Molto spesso la diagnosi viene fatta per comparsa di sintomi legati alla presenza di metastasi o per sintomi sistemici quali la febbre (circa il 20% dei casi), l’astenia e la perdita di peso (30%); in aggiunta, si deve sottolineare l’attuale mancanza nella pratica clinica sia di programmi di screening, sia di biomarcatori prognostici, capaci di stratificare la popolazione in base al rischio.
Tali caratteristiche conferiscono a questa neoplasia una maggiore complessità di gestione, in quanto molti pazienti giungono all’osservazione del chirurgo o dell’oncologo quando la massa tumorale risulta essere di grandi dimensioni e talvolta già in fase di metastatizzazione. In media, 5 anni dopo la diagnosi e l’intervento chirurgico, sopravvive il 30-50% dei soggetti. Nei casi già metastatici alla diagnosi la prognosi è estremamente sfavorevole, con meno del 15% dei soggetti che sopravvivono a 3 anni.

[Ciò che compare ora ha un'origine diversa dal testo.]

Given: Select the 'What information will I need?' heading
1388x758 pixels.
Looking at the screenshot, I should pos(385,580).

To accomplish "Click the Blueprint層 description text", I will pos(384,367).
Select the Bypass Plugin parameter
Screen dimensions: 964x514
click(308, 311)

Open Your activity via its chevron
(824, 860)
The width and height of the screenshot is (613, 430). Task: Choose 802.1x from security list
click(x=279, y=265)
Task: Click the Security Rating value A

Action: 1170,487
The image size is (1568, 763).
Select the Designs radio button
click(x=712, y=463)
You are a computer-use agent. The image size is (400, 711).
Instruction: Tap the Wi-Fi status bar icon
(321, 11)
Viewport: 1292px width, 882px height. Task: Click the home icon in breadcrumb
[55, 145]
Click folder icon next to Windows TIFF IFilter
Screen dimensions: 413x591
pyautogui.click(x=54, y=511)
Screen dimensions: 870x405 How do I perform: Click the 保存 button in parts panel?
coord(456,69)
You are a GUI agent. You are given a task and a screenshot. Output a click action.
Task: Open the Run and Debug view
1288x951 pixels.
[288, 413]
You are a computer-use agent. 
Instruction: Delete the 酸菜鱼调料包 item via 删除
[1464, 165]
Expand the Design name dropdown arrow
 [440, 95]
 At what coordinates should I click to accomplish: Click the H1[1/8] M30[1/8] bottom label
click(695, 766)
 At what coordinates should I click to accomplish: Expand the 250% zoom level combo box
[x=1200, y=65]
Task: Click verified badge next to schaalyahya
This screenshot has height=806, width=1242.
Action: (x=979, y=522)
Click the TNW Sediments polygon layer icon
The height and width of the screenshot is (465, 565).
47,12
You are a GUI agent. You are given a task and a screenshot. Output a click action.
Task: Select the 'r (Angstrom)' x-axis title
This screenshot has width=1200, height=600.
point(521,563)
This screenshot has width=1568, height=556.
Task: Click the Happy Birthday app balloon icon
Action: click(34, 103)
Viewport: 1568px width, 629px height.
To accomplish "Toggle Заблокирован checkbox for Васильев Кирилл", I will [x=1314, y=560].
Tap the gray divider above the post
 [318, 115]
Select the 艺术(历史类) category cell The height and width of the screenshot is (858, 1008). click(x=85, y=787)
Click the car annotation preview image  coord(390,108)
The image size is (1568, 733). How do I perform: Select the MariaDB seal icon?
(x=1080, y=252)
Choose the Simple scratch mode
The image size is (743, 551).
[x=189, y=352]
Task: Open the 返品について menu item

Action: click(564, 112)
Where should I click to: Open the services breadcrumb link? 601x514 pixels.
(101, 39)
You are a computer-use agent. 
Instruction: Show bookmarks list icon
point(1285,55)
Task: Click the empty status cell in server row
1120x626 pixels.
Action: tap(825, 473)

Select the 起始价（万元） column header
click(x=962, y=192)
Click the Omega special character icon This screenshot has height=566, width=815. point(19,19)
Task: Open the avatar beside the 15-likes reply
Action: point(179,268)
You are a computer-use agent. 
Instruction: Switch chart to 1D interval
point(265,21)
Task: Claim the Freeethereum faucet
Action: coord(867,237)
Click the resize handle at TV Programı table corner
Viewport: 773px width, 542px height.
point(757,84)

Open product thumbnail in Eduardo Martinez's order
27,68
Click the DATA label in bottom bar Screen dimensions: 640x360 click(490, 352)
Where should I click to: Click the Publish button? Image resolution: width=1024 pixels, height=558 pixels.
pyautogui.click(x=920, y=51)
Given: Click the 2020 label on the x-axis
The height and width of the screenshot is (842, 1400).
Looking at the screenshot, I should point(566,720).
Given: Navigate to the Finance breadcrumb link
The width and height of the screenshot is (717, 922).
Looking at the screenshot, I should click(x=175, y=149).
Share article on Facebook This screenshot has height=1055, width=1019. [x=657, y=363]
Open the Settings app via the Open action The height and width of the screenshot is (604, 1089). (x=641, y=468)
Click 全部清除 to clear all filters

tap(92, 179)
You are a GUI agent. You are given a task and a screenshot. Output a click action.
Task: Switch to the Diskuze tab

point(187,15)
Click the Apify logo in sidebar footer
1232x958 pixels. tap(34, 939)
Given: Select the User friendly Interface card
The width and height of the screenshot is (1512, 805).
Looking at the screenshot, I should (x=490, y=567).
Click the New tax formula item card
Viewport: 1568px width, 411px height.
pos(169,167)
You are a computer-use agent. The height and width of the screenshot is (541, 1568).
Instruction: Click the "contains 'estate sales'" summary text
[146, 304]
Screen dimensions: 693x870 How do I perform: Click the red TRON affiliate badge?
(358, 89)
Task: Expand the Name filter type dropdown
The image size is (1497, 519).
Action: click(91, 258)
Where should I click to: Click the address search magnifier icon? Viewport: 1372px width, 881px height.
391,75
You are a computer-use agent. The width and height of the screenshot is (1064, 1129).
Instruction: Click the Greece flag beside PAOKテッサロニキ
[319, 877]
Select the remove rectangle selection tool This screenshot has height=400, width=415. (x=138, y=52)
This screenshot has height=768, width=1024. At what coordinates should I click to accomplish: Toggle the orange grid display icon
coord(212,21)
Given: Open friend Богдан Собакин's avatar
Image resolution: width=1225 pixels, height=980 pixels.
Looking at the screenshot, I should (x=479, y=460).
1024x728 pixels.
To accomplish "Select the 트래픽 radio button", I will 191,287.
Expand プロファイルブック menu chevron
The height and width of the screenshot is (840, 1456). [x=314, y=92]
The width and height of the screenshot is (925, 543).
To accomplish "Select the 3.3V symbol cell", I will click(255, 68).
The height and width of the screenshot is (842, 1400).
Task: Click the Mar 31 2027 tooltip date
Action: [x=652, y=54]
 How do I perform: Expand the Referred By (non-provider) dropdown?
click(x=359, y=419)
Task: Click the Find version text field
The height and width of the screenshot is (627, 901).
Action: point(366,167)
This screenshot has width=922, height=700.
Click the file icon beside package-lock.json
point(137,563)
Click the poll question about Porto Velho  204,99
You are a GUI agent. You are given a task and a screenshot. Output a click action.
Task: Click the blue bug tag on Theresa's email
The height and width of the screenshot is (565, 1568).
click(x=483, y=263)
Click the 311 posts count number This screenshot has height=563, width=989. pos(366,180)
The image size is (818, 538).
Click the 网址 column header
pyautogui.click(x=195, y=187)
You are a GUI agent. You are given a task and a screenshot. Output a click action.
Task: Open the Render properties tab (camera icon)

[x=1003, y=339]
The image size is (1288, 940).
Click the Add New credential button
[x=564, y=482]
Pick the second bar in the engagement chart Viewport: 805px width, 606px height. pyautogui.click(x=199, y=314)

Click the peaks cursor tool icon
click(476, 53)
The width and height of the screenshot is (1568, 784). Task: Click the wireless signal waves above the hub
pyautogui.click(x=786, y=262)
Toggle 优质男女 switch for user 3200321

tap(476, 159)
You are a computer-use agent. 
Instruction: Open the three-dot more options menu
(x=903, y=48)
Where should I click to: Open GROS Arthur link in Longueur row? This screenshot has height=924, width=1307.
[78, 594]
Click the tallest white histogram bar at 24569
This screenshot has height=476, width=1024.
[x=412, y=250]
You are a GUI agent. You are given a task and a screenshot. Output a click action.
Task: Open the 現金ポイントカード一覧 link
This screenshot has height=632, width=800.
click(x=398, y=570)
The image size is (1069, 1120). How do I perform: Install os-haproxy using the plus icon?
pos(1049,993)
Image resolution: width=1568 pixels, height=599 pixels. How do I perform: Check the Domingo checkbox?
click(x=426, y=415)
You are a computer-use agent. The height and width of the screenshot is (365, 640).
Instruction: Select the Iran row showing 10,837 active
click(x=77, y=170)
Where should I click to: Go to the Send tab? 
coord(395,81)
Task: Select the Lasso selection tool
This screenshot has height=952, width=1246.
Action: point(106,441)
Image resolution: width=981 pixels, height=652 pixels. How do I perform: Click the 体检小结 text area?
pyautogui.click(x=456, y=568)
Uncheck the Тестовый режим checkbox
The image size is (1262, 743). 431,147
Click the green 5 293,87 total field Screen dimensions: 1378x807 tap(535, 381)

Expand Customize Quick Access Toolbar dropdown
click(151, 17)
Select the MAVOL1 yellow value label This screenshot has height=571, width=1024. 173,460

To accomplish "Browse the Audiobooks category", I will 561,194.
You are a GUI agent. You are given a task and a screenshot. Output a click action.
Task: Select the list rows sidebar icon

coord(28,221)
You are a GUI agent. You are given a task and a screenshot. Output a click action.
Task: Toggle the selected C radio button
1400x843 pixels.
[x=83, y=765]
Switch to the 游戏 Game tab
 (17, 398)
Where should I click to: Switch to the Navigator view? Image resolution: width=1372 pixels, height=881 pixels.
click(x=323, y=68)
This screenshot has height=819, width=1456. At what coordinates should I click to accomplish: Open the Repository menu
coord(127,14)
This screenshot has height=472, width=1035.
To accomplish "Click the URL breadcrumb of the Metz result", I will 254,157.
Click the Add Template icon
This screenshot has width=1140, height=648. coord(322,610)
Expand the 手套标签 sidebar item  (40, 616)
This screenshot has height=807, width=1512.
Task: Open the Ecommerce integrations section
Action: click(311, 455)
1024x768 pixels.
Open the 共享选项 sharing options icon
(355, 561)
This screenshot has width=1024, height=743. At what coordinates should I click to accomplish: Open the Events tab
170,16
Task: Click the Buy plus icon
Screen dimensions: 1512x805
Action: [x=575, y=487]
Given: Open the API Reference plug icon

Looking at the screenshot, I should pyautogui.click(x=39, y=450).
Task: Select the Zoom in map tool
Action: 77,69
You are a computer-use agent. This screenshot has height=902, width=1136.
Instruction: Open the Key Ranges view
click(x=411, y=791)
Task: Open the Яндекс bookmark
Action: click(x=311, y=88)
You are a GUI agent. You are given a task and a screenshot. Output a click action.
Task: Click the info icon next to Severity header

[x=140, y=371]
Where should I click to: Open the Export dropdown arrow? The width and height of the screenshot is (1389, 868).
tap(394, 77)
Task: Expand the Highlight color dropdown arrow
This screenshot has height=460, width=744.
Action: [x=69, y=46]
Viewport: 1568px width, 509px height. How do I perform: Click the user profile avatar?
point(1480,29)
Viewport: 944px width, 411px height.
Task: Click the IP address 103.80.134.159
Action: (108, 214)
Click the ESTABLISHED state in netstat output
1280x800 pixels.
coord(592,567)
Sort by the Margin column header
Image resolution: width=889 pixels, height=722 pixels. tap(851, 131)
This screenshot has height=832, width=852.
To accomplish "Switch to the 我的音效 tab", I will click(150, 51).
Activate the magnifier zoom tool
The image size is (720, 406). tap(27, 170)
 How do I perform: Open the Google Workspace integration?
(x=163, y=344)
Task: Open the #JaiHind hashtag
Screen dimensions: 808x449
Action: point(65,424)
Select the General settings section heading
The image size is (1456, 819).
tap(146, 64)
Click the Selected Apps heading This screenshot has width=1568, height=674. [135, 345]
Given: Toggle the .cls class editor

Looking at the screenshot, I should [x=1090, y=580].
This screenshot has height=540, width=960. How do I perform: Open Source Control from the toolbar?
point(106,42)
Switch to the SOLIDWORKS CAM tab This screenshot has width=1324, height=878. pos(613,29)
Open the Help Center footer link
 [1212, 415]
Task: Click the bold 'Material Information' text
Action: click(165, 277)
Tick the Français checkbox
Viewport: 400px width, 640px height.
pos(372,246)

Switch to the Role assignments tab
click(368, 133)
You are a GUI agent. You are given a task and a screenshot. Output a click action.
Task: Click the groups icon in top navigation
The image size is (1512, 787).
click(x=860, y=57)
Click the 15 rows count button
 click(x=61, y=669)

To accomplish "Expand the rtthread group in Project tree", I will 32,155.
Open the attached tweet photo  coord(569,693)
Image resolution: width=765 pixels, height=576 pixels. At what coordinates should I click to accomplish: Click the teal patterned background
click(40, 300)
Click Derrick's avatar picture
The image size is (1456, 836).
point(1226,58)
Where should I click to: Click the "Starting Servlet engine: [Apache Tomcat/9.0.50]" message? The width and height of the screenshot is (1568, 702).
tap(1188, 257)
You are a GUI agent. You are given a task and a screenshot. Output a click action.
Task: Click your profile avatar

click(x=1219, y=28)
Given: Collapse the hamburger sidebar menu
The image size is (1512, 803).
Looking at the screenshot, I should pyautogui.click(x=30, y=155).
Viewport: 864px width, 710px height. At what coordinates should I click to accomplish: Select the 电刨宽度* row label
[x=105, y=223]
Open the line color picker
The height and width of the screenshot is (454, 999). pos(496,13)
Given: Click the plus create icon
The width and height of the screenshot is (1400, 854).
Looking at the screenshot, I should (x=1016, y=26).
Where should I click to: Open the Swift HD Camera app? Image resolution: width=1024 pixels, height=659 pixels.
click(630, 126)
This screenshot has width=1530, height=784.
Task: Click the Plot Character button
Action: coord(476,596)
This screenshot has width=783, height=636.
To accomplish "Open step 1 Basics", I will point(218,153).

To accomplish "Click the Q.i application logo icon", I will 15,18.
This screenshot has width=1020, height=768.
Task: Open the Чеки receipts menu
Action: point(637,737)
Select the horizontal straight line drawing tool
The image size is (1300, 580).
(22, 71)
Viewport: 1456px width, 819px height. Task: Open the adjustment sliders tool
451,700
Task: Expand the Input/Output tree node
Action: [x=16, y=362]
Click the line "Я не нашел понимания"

Questo quadro rende pertanto necessaria l’individuazione di nuove strategie cliniche e molecolari capaci di stratificare la popolazione in base al rischio di sviluppare RCC. Sempre più evidenze delucidano meccanismi genetici ed epigenetici coinvolti sia in processi biologici che nella genesi di numerose condizioni morbose. I microRNAs (miRs), piccole molecole (19-24 nucleotidi) endogene appartenenti alla famiglia degli small non coding RNA, sono in grado di modulare l’espressione genica (fino al 30% dell’intero genoma) agendo a livello post-trascrizionale (6). Coinvolti nell’omeostasi cellulare, i miRs sono deregolati in tutte le neoplasie solide ed ematologiche, associati ad instabilità genomica, progressione cancerosa e resistenza a farmaci.
Resistenti alla degradazione (si possono ritrovare in materiale di archivio come tessuti paraffinati o liquidi biologici congelati), i miRs si legano a proteine circolanti e sono facili da rinvenire in ogni liquido biologico, attraverso una estrazione economicamente vantaggiosa (Real-Time PCR, Digital Droplet PCR, In Situ Hybridization). Tali caratteristiche rendano pertanto i miRs promettenti biomarcatori circolanti e tissutali, capaci di correlare con l’insorgenza di una determinata patologia e, in alcuni casi, di poterla predire attraverso una modulazione transiente di espressione.
Il nostro progetto è mirato a creare all’interno della pratica clinica ospedaliera un nuovo approccio diagnostico e terapeutico basato su un profiling molecolare (espressione miRs) atto ad individuare l’insorgenza e la progressione di malattia renale oncologica nei pazienti.